[racket] heredoc syntax

From: Eli Barzilay (eli at barzilay.org)
Date: Thu Aug 18 18:19:54 EDT 2011

Two minutes ago, Jon Rafkind wrote:
> 
> My issue is that first I try @{foo} and get the error "expected a
> procedure, given a string". At which point I remember kevin telling
> me off-hand how you (eli) had a trick to deal with these situations,
> which was to put string-append between the @ and {.

It's not really a trick.  What if you want to do something else:

  (define foo 123)
  @string-append{blah @foo blah}

this reads as

  (string-append "blah " 123 " blah")

Obviously, `list' won't work in all cases too, since you might want a
string.

Instead, things are kept very simple -- and very *uniform*: both the
"command part" (following the `@') and the "datums part" (inside `[]')
are put in a list, before the rest of the actual text.  Since the
command part is optional, you can omit it, but then

  @{foo bar baz}

reads as ("foo bar baz")

Another exmaple:

  @[emph]{blah}

reads as (emph "blah") which is the same as

  @emph{blah}

If you want a cheap way to have a list of text, you could use quote
(again, uniformity is top priority, which makes these things fall off
for free):

  '{for bar baz}

but there's no similar way to get a single string, because of the
"interpolation" feature.  (Not really interpolation, but close in
spirit.)


> Could @{ as a special case do string-append for me?

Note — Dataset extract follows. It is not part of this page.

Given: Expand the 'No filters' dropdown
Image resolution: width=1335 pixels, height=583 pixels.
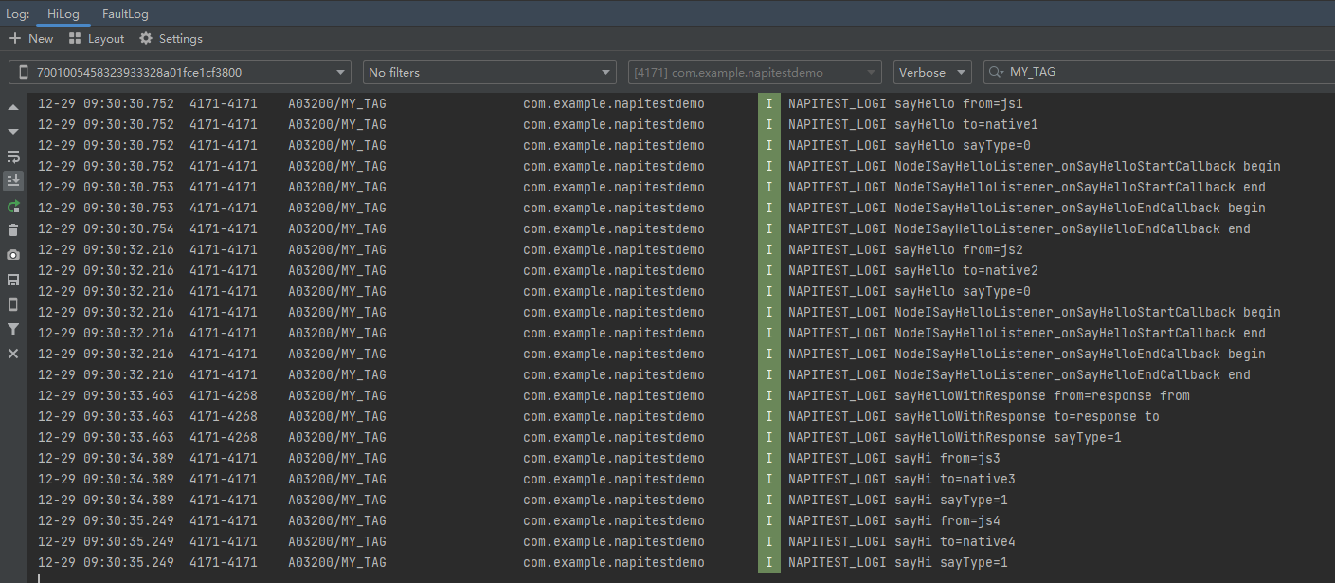Looking at the screenshot, I should tap(489, 73).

BTW, you could still do it in your language:

  -> ,r scribble/reader
  -> (read-syntax)
  @{foo}
  #<syntax::34 ("foo")>
  -> (syntax-property ^ 'scribble)
  '(form #f 1)

having a scribble property that starts with `form' identifies a form,
and the #f identifies the missing command part.  (I don't remember
what's 1, but that should be easy to find.)

-- 
          ((lambda (x) (x x)) (lambda (x) (x x)))          Eli Barzilay:
                    http://barzilay.org/                   Maze is Life!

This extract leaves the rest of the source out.